Western blotting analysis

EJ cells were harvested and lysed with RIPA buffer containing protease inhibitor (Thermo Fisher Scientific, Waltham, MA, USA). Proteins were quantified using a bicinchoninic acid (BCA) protein assay kit (Beyotime Institute Biotechnology, Shanghai, People’s Republic of China) according to the manufacturer’s instructions. Equal amounts of protein lysate (30 μg) were resolved by SDS-PAGE on 10%–12% polyacrylamide gels and electrotransferred to polyvinylidene difluoride (PVDF) membranes (Millipore Bedford, MA, USA). After being blocked with Tris-buffered saline (TBS) containing 0.1% Triton X-100 and 5% skimmed milk at room temperature for 30 min, the membranes were incubated with primary antibodies against caspase-3, caspase-9, Bcl-2, Bax (Cell Signaling Technology, Beverly, MA, USA), and GAPDH (Santa Cruz Biotechnology, CA, USA) overnight at 4°C. After being washed, the membranes were incubated with horseradish peroxidase (HRP)-conjugated secondary antibodies (Santa Cruz Biotechnology, CA, USA) at room temperature for 1 h. Protein bands were detected using a chemiluminescence method (ECL; Thermo Fisher Scientific, Waltham, MA, USA) according to the manufacturer’s instruction.

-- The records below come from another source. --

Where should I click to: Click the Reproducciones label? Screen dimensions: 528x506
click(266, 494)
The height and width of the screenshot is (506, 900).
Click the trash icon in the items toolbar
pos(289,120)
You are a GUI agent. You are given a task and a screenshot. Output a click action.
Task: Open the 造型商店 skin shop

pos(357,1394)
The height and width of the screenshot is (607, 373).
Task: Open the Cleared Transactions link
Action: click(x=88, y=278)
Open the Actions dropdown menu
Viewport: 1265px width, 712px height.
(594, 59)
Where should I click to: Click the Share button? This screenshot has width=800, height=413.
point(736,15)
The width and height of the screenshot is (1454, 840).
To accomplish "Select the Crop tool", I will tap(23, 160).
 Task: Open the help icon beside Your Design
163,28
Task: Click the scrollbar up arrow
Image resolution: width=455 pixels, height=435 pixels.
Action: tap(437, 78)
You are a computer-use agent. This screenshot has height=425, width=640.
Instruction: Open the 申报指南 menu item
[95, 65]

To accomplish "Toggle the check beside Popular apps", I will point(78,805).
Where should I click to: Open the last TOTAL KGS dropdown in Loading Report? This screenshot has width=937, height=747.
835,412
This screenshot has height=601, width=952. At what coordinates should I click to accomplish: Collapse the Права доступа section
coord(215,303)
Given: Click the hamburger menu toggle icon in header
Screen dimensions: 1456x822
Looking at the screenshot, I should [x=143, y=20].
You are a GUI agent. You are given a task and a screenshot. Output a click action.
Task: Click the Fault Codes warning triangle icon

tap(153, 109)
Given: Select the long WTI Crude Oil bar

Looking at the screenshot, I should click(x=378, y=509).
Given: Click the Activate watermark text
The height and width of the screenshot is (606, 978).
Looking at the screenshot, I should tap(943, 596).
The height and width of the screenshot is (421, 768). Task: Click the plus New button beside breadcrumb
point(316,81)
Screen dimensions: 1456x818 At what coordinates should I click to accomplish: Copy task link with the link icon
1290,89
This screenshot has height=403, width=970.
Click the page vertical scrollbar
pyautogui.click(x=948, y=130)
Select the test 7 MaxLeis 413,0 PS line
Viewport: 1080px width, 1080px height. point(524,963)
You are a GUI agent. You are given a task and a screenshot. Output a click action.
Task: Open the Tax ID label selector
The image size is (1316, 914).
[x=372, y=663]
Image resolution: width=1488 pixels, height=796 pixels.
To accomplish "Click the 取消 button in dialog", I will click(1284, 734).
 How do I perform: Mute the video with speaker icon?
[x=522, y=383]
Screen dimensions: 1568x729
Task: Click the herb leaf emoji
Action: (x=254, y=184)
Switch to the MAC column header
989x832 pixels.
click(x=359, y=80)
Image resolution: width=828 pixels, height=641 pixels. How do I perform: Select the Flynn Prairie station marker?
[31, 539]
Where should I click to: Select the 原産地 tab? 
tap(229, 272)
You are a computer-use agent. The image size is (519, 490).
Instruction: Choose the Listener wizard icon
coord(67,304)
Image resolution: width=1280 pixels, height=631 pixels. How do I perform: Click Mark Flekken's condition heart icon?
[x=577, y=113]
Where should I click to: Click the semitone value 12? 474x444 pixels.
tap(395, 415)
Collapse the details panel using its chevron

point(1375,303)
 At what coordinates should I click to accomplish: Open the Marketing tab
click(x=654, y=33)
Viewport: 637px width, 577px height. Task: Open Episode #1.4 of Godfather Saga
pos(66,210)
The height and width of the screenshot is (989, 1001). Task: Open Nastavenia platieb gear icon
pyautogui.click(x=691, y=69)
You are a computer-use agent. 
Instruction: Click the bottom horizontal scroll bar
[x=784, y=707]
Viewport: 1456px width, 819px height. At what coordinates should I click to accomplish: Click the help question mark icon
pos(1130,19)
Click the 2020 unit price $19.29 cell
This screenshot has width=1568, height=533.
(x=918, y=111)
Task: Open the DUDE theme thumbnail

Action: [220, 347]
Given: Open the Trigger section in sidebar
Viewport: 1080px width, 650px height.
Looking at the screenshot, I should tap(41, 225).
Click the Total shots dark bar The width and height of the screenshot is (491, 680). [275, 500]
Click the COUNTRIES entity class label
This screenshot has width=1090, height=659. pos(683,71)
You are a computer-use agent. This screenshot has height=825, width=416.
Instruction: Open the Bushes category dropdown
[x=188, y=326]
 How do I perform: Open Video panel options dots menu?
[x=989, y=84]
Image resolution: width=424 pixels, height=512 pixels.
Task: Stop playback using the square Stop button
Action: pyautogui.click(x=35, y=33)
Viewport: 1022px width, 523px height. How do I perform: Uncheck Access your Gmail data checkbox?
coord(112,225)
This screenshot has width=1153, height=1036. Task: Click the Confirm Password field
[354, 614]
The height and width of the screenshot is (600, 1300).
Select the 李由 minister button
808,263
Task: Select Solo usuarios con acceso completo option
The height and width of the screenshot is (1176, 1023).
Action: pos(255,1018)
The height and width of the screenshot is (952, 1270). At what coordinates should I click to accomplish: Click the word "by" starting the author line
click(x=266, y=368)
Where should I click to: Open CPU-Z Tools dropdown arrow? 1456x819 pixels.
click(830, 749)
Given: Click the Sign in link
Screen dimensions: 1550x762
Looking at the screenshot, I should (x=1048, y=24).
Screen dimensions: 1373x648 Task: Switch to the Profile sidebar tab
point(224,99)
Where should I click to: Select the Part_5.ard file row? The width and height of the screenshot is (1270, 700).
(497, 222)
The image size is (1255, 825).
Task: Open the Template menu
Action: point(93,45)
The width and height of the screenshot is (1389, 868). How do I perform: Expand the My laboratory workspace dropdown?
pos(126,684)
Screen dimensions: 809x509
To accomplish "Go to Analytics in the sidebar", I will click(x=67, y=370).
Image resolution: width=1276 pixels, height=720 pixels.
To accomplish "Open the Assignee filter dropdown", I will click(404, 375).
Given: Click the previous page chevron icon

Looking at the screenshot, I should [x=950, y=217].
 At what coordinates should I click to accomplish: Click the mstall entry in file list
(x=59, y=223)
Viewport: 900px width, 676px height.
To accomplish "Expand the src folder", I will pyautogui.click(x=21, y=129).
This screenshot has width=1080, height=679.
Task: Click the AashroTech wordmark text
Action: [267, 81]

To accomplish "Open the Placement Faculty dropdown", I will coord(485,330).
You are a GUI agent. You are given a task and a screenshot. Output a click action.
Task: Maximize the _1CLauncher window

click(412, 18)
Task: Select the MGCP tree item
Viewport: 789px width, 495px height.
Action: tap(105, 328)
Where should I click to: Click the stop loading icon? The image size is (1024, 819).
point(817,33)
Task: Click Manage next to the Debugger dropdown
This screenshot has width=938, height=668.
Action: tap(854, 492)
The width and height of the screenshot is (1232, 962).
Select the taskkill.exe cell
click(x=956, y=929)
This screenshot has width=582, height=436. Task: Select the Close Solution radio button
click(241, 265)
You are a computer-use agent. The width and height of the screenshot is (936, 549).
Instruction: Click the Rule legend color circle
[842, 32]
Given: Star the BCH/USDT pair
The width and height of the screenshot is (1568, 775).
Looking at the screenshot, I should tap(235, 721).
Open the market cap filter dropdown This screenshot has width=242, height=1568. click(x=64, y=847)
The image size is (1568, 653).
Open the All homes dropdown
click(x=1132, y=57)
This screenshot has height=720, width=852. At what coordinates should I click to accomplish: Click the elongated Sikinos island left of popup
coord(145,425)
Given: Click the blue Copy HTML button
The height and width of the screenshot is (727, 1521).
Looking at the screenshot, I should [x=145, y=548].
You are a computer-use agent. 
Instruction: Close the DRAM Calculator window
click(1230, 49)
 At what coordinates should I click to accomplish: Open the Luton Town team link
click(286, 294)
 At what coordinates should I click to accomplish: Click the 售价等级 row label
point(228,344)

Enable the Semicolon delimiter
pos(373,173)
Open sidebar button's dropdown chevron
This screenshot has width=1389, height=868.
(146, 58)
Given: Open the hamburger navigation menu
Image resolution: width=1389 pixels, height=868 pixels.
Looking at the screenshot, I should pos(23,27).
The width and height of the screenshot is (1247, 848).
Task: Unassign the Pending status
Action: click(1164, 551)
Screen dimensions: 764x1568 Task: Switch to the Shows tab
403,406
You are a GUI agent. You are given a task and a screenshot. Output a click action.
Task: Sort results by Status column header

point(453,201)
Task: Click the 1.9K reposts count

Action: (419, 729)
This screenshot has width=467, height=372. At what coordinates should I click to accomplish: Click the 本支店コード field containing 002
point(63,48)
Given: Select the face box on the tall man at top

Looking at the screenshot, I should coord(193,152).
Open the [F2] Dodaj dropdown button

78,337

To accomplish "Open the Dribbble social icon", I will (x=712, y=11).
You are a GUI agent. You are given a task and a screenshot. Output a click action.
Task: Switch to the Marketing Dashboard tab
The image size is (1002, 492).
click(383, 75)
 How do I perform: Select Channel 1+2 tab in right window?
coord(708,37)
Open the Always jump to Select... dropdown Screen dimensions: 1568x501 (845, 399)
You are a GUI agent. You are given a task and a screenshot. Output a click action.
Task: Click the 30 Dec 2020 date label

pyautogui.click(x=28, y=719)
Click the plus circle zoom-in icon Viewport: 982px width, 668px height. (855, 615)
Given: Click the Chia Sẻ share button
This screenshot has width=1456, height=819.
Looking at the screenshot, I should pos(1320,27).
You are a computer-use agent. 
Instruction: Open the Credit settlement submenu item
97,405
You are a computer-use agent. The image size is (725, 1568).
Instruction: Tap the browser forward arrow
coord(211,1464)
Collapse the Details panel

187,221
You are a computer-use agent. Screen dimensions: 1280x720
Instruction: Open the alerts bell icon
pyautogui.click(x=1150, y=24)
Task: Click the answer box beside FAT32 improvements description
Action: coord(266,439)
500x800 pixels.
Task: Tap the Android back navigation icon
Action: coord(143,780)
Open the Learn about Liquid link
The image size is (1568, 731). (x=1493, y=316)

Caspase activity measurement

Caspase-3 and caspase-9 activities were analyzed using the caspase-3 and caspase-9 activity assay kit (Beyotime Institute Biotechnology, Shanghai, People’s Republic of China) according to the manufacturer’s instructions and the acetyl-Asp-Glu-Val-Asp p-nitroanilide (Ac-DEVD-pNA) and acetyl-Leu-Glu-His-Asp p-nitroanilide (Ac-LEHD-pNA) substrates, respectively. Briefly, after treatment with 1.0 μM of either GA or GA-TAT for 24 h (in some cases, cells were pretreated for 2 h with a caspase inhibitor [Ac-DEVD-CHO or Z-LEHD-FMK]). Cell lysates (10 μL) were prepared and mixed with buffer (80 μL) containing the caspase substrate (10 μL, 2 mM) attached to pNA. Then, the lysates were incubated at 37°C for 4 h in the dark. The release of pNA was measured with a fluorescence plate reader at an absorbance of 405 nm. Caspase activities were expressed as the ratio of treated to non-manipulated control cells.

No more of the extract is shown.